:: Your goal ::
Each line that holds the word "Copy" counts once; give the total for the records below and nothing else.

____ Dataset records

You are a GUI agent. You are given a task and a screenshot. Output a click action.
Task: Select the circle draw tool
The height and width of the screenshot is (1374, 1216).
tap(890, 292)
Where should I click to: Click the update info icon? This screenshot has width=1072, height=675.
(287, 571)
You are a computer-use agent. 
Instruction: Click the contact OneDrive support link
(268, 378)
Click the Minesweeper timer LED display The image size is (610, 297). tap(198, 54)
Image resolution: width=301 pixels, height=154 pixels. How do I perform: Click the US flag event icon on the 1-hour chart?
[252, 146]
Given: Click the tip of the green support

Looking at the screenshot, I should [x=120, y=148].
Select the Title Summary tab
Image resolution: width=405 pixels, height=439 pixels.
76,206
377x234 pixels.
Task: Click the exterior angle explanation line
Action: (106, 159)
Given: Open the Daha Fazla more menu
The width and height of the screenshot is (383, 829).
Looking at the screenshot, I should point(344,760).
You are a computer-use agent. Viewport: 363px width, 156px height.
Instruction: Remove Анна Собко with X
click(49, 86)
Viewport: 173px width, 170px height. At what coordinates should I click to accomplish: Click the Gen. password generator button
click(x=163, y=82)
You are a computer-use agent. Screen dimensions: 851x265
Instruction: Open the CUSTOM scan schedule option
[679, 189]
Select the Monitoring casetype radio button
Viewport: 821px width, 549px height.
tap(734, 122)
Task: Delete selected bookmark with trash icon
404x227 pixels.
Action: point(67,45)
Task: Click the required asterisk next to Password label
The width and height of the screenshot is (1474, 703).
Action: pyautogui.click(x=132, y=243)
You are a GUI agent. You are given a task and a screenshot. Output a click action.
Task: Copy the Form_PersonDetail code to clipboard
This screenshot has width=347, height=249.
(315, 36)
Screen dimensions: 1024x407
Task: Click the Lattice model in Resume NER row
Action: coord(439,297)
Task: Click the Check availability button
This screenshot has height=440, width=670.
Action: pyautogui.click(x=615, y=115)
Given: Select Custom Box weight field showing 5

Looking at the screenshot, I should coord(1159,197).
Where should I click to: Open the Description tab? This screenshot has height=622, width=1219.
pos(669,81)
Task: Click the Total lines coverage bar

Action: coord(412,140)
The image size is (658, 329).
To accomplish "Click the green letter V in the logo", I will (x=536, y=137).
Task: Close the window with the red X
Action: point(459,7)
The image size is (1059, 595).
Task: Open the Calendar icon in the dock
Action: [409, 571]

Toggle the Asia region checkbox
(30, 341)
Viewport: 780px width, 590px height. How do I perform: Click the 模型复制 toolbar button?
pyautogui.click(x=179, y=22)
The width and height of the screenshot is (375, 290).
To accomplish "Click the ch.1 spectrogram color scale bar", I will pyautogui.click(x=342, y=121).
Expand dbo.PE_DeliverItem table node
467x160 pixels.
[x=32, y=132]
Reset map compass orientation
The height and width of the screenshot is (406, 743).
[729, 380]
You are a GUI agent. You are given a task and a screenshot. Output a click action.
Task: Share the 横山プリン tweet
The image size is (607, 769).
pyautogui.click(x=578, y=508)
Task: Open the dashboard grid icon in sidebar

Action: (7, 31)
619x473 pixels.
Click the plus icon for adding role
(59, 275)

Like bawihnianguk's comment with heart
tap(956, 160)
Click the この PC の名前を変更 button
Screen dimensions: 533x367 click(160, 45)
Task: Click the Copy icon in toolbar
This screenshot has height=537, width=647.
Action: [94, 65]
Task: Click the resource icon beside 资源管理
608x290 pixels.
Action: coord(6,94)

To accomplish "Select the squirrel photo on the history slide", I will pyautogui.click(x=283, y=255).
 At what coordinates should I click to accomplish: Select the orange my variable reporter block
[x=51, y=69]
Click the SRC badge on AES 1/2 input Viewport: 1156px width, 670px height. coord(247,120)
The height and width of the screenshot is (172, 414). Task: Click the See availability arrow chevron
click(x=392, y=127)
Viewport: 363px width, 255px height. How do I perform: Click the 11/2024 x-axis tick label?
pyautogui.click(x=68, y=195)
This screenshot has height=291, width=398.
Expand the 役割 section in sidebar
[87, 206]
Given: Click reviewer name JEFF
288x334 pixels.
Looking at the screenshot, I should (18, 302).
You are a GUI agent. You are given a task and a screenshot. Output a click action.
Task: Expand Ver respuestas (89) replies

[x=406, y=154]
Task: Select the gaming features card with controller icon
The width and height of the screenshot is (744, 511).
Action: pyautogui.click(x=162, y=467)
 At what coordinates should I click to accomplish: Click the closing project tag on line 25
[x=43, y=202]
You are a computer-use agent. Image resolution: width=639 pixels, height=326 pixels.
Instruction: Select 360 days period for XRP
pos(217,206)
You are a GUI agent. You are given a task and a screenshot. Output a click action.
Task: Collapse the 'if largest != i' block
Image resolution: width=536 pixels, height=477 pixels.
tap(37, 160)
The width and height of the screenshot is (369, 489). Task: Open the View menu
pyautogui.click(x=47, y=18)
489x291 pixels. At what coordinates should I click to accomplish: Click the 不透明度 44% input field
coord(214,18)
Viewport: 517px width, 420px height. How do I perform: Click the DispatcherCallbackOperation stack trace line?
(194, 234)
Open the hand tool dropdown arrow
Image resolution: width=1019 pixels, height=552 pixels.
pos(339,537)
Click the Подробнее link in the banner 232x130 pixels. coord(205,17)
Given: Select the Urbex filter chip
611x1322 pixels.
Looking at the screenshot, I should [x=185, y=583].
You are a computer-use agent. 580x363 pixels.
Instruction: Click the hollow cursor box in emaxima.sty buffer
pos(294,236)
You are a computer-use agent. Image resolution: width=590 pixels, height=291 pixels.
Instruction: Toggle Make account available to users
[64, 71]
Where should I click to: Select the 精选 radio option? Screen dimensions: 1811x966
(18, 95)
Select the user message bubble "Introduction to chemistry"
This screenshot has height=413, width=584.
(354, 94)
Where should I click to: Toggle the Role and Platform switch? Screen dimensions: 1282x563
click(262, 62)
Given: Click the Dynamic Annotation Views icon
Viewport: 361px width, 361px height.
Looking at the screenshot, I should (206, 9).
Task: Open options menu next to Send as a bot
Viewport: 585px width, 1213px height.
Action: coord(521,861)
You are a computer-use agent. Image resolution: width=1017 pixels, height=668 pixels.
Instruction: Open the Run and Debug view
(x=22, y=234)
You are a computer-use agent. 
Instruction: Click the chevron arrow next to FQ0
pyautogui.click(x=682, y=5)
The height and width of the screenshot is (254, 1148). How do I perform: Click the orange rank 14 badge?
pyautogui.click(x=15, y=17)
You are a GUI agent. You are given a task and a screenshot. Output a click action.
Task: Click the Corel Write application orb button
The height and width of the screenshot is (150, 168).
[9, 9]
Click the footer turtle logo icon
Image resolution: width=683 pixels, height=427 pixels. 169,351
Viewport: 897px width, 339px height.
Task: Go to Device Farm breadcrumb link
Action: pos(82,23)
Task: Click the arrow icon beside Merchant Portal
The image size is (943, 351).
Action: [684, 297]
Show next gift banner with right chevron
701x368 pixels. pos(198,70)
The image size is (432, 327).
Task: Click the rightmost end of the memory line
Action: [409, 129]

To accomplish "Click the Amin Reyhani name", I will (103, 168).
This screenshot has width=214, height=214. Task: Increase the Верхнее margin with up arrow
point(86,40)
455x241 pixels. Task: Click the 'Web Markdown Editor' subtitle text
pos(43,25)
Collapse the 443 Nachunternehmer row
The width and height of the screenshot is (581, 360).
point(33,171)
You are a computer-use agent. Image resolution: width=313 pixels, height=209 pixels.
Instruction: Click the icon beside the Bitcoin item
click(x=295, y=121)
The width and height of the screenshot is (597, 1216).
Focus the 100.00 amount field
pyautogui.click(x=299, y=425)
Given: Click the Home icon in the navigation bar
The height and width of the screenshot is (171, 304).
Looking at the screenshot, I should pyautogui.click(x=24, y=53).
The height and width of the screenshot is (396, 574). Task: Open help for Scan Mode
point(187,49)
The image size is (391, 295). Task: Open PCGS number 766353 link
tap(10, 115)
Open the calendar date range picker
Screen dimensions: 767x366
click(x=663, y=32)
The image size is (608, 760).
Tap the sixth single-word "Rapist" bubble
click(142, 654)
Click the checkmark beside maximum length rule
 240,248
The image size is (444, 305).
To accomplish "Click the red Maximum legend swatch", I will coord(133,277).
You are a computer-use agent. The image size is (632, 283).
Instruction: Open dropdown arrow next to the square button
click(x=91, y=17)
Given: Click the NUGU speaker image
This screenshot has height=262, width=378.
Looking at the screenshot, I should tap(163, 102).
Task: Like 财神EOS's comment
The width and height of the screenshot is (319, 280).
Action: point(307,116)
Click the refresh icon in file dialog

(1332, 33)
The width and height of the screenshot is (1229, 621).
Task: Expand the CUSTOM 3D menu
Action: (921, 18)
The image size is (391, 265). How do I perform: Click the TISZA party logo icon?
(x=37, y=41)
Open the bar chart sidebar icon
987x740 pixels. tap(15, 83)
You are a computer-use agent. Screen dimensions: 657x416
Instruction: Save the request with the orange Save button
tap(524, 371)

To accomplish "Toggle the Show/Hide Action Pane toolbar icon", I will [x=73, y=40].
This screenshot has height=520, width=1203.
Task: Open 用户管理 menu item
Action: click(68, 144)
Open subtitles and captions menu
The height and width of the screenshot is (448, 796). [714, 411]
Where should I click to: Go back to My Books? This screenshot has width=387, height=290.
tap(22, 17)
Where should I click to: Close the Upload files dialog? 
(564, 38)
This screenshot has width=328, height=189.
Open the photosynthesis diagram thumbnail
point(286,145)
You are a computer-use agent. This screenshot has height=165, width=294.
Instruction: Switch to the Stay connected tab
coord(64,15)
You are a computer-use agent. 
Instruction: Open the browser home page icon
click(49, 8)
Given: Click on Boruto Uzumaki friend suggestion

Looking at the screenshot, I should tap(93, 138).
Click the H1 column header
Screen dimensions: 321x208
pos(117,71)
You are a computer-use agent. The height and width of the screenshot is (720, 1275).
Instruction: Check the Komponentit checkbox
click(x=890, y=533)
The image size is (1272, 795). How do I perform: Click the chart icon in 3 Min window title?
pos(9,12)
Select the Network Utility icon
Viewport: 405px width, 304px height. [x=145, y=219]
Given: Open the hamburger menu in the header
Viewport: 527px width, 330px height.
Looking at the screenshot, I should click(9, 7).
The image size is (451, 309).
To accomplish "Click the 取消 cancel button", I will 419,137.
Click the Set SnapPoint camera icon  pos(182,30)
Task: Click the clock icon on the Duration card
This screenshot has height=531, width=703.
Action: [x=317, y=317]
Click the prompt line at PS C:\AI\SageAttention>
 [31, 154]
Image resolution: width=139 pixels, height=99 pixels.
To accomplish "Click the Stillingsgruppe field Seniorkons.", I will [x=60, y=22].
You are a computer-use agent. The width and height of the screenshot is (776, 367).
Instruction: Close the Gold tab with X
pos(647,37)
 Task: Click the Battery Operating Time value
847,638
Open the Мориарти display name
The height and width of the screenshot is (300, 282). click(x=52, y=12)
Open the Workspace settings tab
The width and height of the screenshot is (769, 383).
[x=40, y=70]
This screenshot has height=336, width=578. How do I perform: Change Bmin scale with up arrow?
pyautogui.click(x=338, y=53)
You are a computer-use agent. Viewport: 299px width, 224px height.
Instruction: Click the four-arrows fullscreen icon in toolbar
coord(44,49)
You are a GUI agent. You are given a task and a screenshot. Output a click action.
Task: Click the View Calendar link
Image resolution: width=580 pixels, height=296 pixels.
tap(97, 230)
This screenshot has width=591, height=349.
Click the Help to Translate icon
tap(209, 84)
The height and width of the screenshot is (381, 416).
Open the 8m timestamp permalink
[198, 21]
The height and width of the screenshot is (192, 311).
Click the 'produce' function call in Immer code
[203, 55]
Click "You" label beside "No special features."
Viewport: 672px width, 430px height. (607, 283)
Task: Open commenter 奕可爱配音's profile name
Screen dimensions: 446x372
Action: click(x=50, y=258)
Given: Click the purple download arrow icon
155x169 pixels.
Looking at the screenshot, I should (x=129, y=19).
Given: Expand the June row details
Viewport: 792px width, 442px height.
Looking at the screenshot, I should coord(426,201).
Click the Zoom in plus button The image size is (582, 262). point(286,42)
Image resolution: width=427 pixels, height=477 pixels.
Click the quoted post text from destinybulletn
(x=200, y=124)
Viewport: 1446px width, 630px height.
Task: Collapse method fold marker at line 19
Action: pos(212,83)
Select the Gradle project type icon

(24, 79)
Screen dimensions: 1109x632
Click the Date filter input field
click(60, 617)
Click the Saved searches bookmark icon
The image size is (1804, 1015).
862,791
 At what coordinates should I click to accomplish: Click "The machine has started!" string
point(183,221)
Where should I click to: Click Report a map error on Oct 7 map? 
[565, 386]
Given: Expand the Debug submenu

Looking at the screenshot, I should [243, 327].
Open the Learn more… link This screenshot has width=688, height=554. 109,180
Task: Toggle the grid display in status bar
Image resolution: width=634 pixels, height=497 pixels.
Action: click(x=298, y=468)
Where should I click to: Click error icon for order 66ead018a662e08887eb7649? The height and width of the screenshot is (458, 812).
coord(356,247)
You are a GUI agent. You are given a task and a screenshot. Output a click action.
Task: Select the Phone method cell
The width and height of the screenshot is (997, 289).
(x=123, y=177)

________

:: Expected answer ::
2